HATI NURANI, PENTINGKAH ITU?
Dalam banyak kesempatan, anak-anak Tuhan suka makan
daging yang lezat di tempat makan yang pemiliknya bukan
anak Tuhan. Kalau pemiliknya bukan anak Tuhan, sangat
mungkin daging yang lezat tersebut dilibatkan dalam
ritual kepercayaan dari si pemilik rumah makan. Apakah
anak Tuhan berdosa memakan daging yang lezat tersebut?
Sebagian akan berkata, “Jangan makan, bisa saja daging
tersebut dipersembahkan kepada berhala.” Tapi sebagian
lagi berkata, “Tidak masalah memakannya, apa sih berhala
itu, bukankah ada Tuhan yang berdaulat di atas berhala?”
Inilah kira-kira situasi yang terjadi dengan umat Tuhan
di kota Korintus dua ribu tahun yang lalu dalam 1
Korintus 8. Situasi seperti ini dapat saja terjadi dalam
berbagai bentuk di masa kini, aktivitas makan daging
lezat dapat saja mengambil bentuk lain, seperti ‘berada
di gedung bioskop’ dan yang lainnya. Perbedaan sikap
yang terjadi dalam kasus seperti ini sering menjadi
perdebatan dalam gereja; atau daripada berdebat, lebih
baik dianggap tidak ada, ‘tahu sama tahu’. Apa yang
sesungguhnya terjadi dalam kasus ini? Inilah perbedaan
hati nurani yang dimiliki oleh setiap orang percaya!

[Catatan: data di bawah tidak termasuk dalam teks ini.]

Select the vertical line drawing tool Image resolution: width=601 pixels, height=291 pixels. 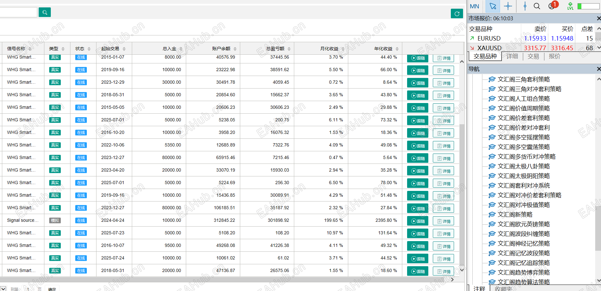coord(525,6)
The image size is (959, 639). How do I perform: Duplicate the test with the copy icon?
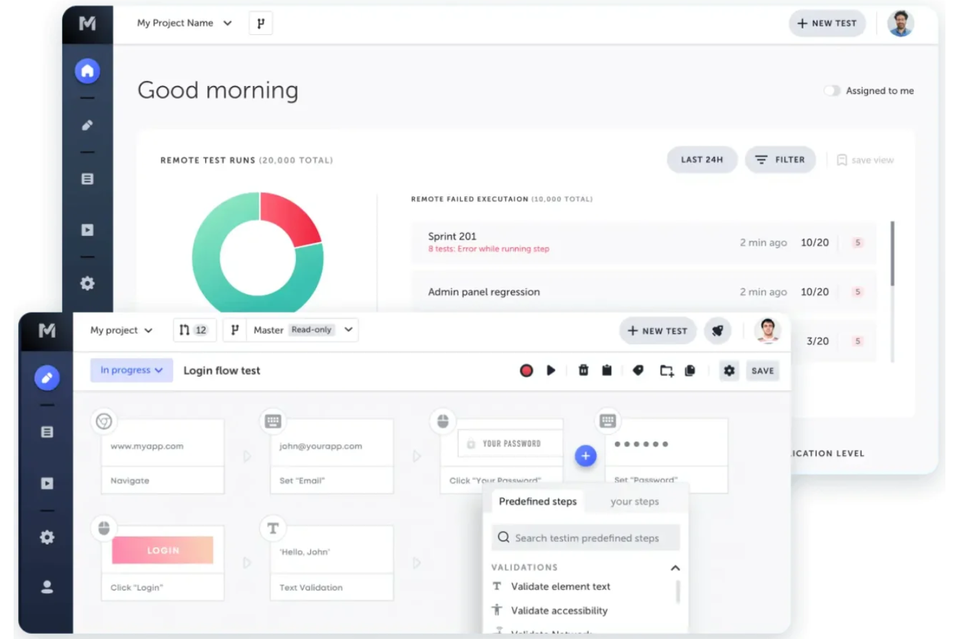pyautogui.click(x=689, y=370)
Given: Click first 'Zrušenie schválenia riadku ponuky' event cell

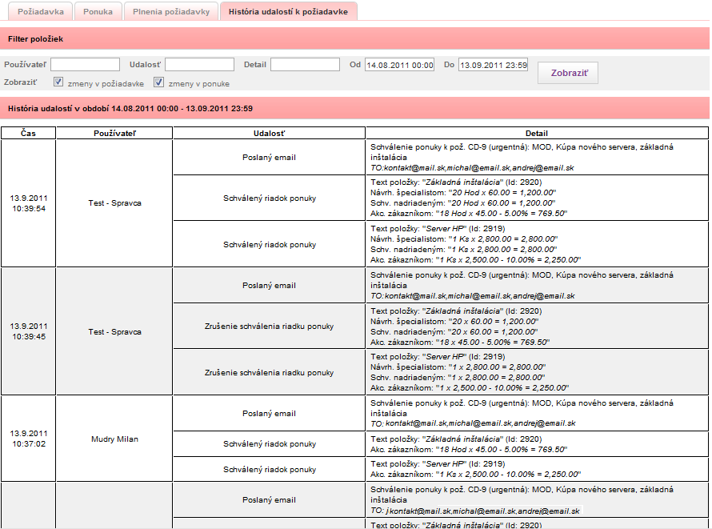Looking at the screenshot, I should click(x=269, y=326).
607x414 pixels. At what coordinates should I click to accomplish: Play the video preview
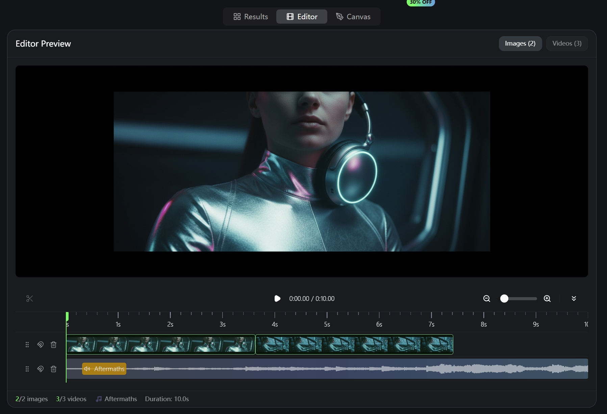click(x=277, y=299)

Mengapa kita perlu memahami keberadaan hati nurani? Di
era penuaiaan yang terbesar dan yang terakhir ini gereja
sangat membutuhkan kesatuan di tengah keberagaman.

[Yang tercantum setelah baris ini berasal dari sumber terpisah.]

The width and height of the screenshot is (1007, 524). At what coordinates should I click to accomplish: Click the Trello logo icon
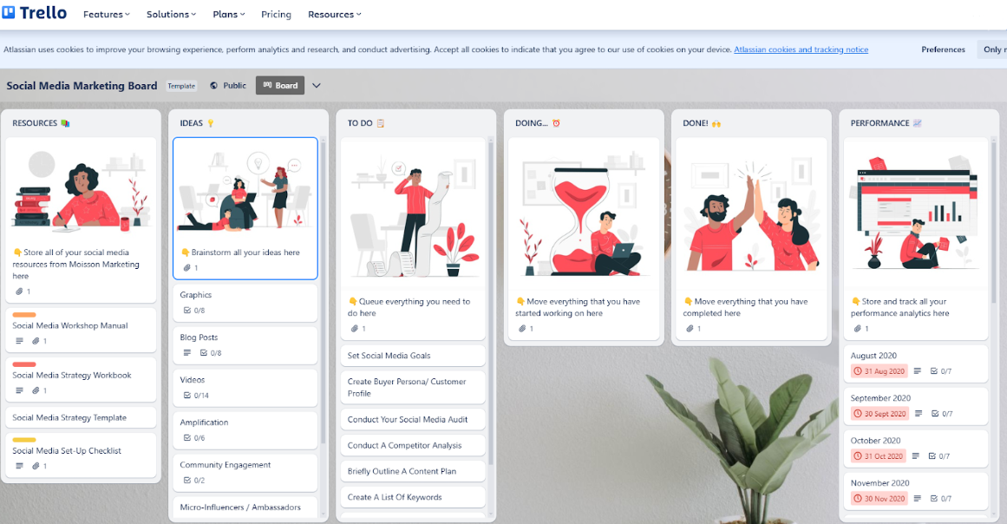click(10, 13)
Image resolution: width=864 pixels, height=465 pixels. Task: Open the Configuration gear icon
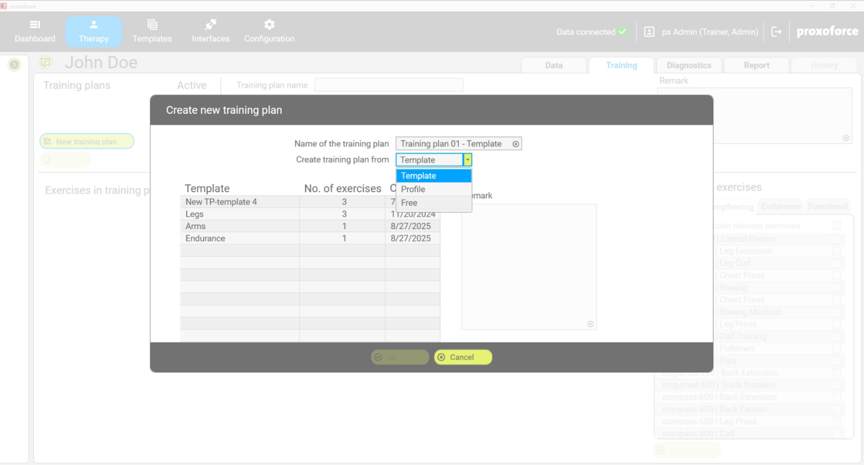(x=269, y=25)
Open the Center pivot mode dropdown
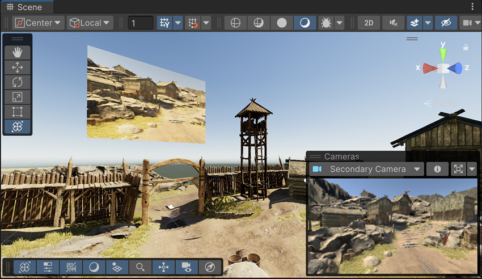 pyautogui.click(x=38, y=23)
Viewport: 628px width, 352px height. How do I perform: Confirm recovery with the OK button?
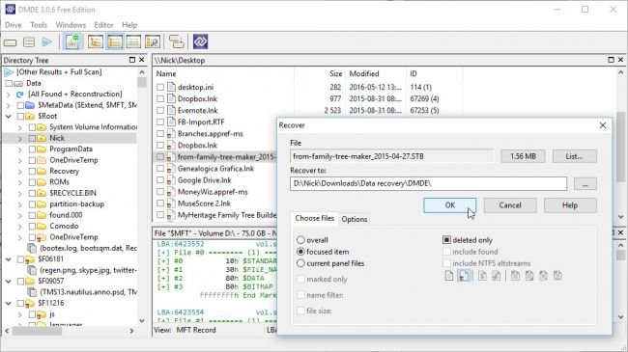coord(450,205)
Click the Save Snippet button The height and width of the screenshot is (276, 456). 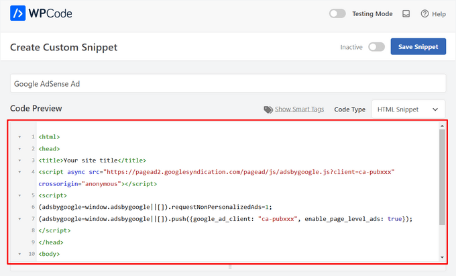click(x=418, y=47)
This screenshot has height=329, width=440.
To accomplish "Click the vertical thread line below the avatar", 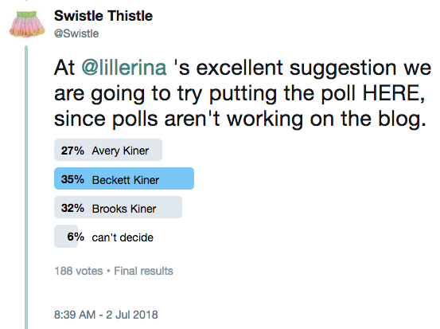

Pemahaman akan keberadaan hati nurani dan kesadaran akan
adanya perbedaan hati nurani akan lebih memperkuat
kesatuan gereja. Secara pribadi, pemahaman akan fungsi
hati nurani juga akan memampukan seseorang menjadi orang
yang berintegritas, yaitu orang yang melakukan apa yang
dia yakini benar. Karena itu, mari kita mulai
menyelidiki ‘hati nurani’ dalam terang Firman.

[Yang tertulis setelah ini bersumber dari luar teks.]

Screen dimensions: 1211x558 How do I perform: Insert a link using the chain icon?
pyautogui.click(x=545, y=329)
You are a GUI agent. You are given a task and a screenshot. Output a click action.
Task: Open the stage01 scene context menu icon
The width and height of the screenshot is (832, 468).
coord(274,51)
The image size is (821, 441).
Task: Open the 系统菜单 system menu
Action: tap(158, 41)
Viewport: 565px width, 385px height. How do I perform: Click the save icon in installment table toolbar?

Apa yang dimaksud dengan ‘hati nurani’? Andy Naselli,
seorang ahli Perjanjian Baru, mendefinisikannya sebagai
“kesadaran akan apa yang anda percaya sebagai benar atau
salah”. Kata ‘hati nurani’ dalam bahasa Yunani, yaitu ‘suneidesis’,
memiliki arti harfiah ‘persepsi bersama’
(co-perception). Ini adalah persepsi seseorang bersama
dengan dirinya sendiri. Kata ‘suneidesis’ dalam berbagai
bentuk muncul sebanyak tiga puluh (30) kali dalam
Perjanjian Baru. Ini berarti, Alkitab banyak berbicara
mengenai hati nurani. Sebagian orang mungkin tidak
menyadarinya, tapi kita ingin menjadi orang-orang yang
menyadari keberadaan hati nurani ini sesuai yang Alkitab
katakan.
Karena hati nurani adalah sebuah kesadaran (awareness)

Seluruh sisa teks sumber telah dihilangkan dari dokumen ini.